Incentivar a presença de mulheres em posições de destaque no ambiente corporativo, na política nacional e internacional é fundamental. Como mulher madura que conquistou seu espaço, acredito que meu papel não é apenas aconselhar as jovens que buscam seu lugar no mercado. Ao contrário: chegou a hora de convocar mulheres experientes e homens para agir ativamente por uma sociedade mais rica, próspera e com mais mulheres ocupando espaços ainda predominantemente masculinos.

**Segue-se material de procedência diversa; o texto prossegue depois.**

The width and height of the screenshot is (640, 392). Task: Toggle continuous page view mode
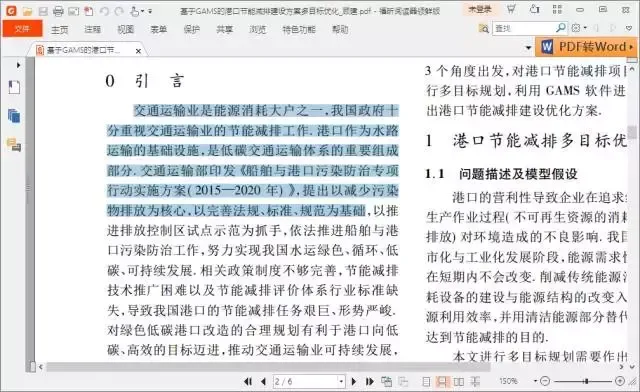(x=442, y=381)
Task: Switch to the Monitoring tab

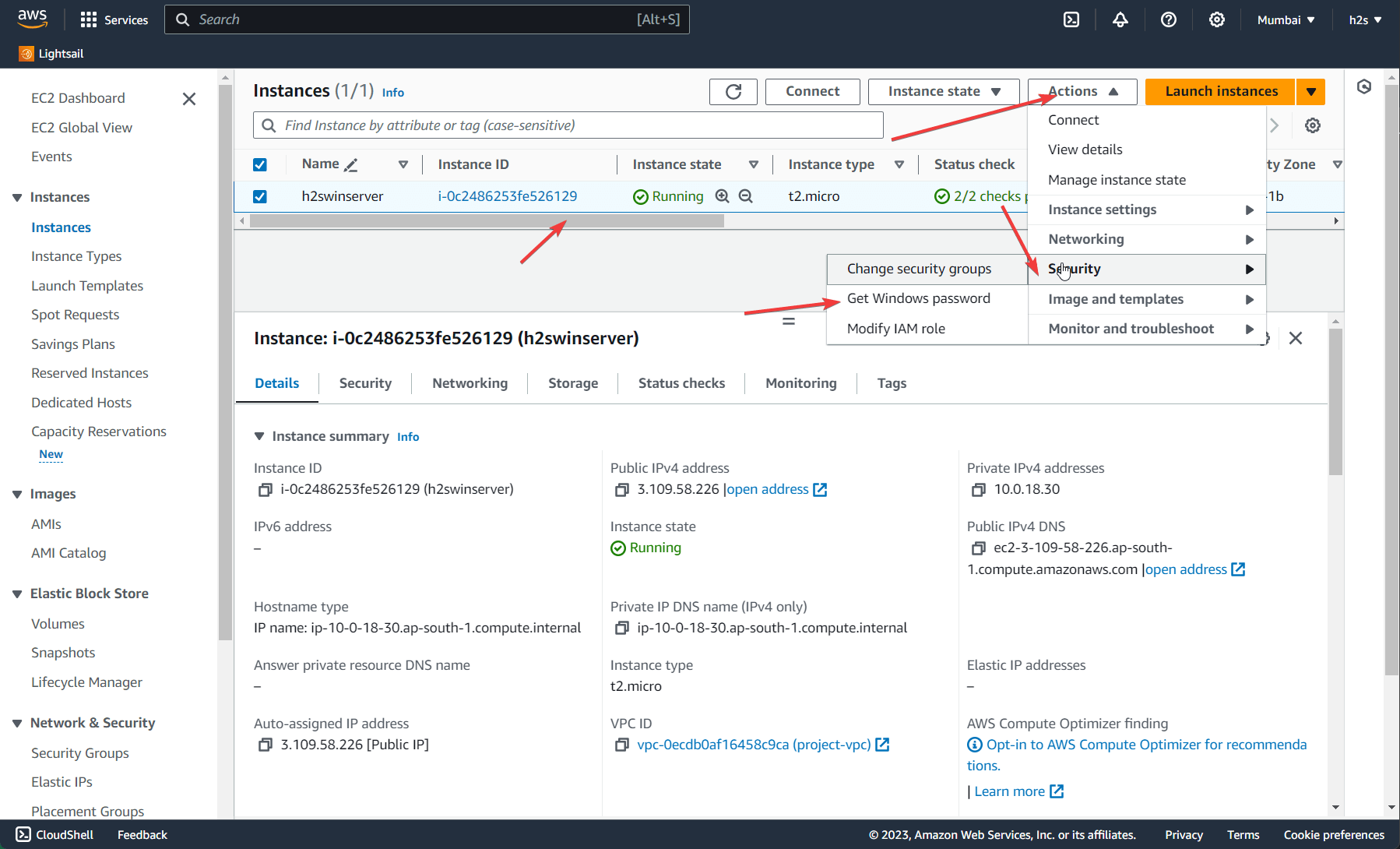Action: [800, 382]
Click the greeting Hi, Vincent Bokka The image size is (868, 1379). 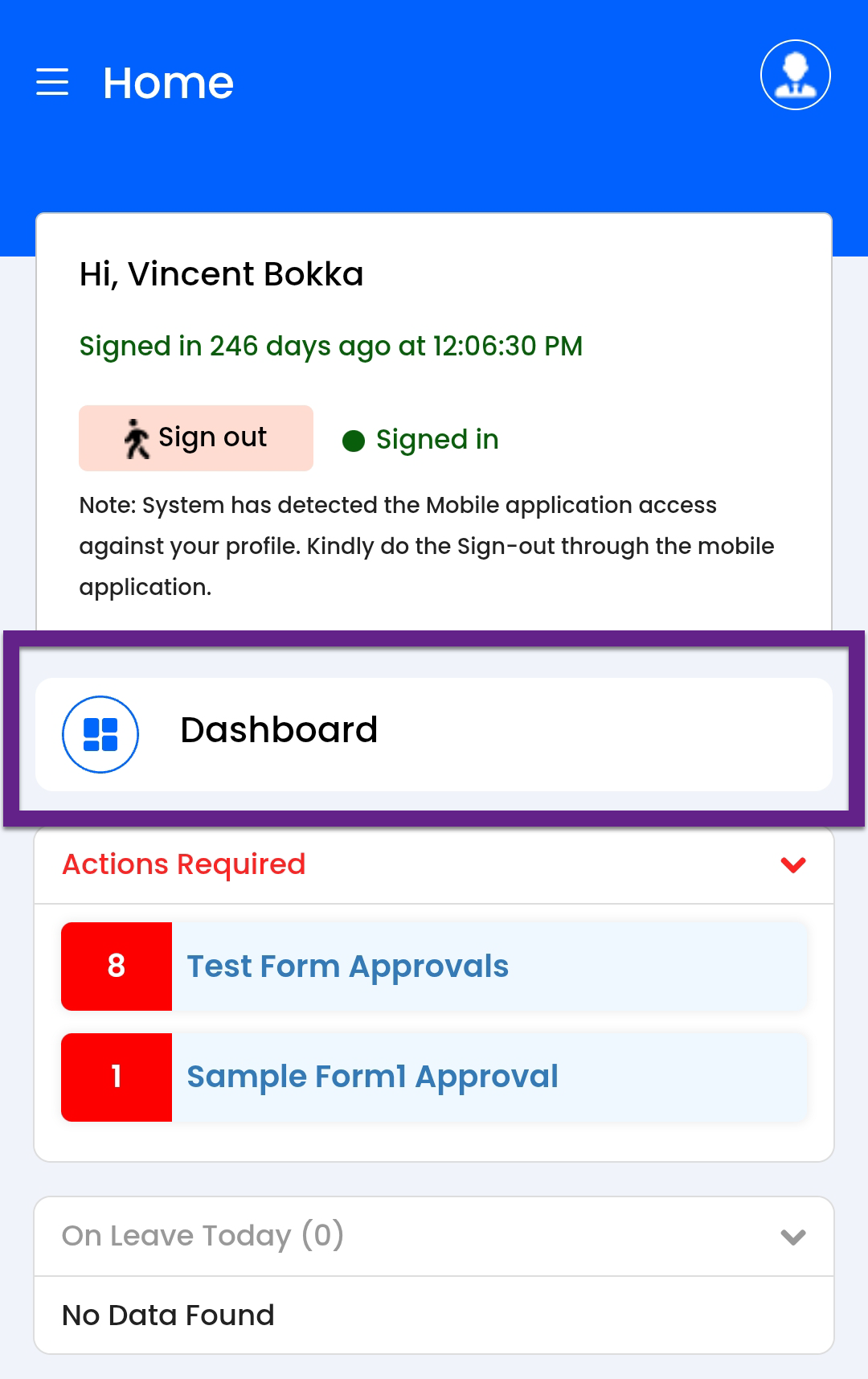221,274
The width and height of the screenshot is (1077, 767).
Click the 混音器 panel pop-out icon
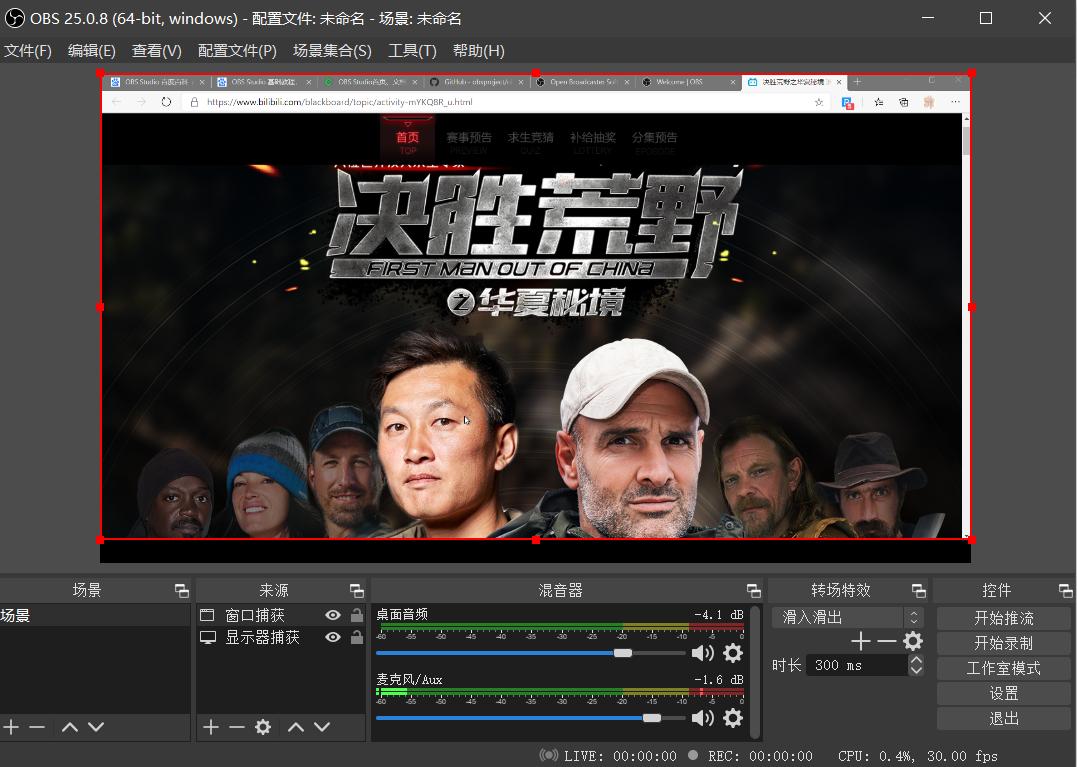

Estudos em psicologia social mostram que, quando pessoas precisam lutar constantemente por reconhecimento e contra preconceitos, seu desempenho nas áreas em que mais brilham acaba sendo comprometido. Isso acontece até nos esportes. Por isso, a melhor estratégia para garantir mais mulheres no centro das decisões não é apenas dizer às jovens que lutem — é conduzi-las a essas posições e lutar ao lado delas contra toda forma de preconceito que possam sofrer.
A luta é da sociedade como um todo. Não podemos permitir que talentos femininos se percam em batalhas intermináveis, enquanto assistimos passivamente a violências físicas e morais. Cabe a todos nós garantir que as mulheres tenham oportunidades reais de ocupar qualquer posição com a mesma naturalidade com que os homens as ocupam.
Ainda é comum ver mulheres recusando uma promoção porque não podem viajar a trabalho — o marido não aceita assumir os cuidados com os filhos por alguns dias. Cabe ao companheiro, aos avós e à rede de apoio incentivar e sustentar esse movimento.
Também é frequente que mulheres sejam interrompidas ou tenham suas falas questionadas durante reuniões. Cabe a homens e mulheres que já conquistaram reconhecimento garantir que elas concluam seus raciocínios e pedir sua opinião quando permanecem em silêncio.
Infelizmente, muitas mulheres ainda são perseguidas por ex-companheiros, sofrem ameaças e violência — contra si e contra os filhos. Cabe à sociedade denunciar comentários misóginos, piadas com conotação sexual e qualquer conteúdo que objetifique as mulheres, especialmente nas redes sociais.
Precisamos, com urgência, romper com esse ciclo de atraso. Cabe a todos — mulheres e homens unidos — se indignar e agir para eliminar esse câncer que corrói nossa sociedade.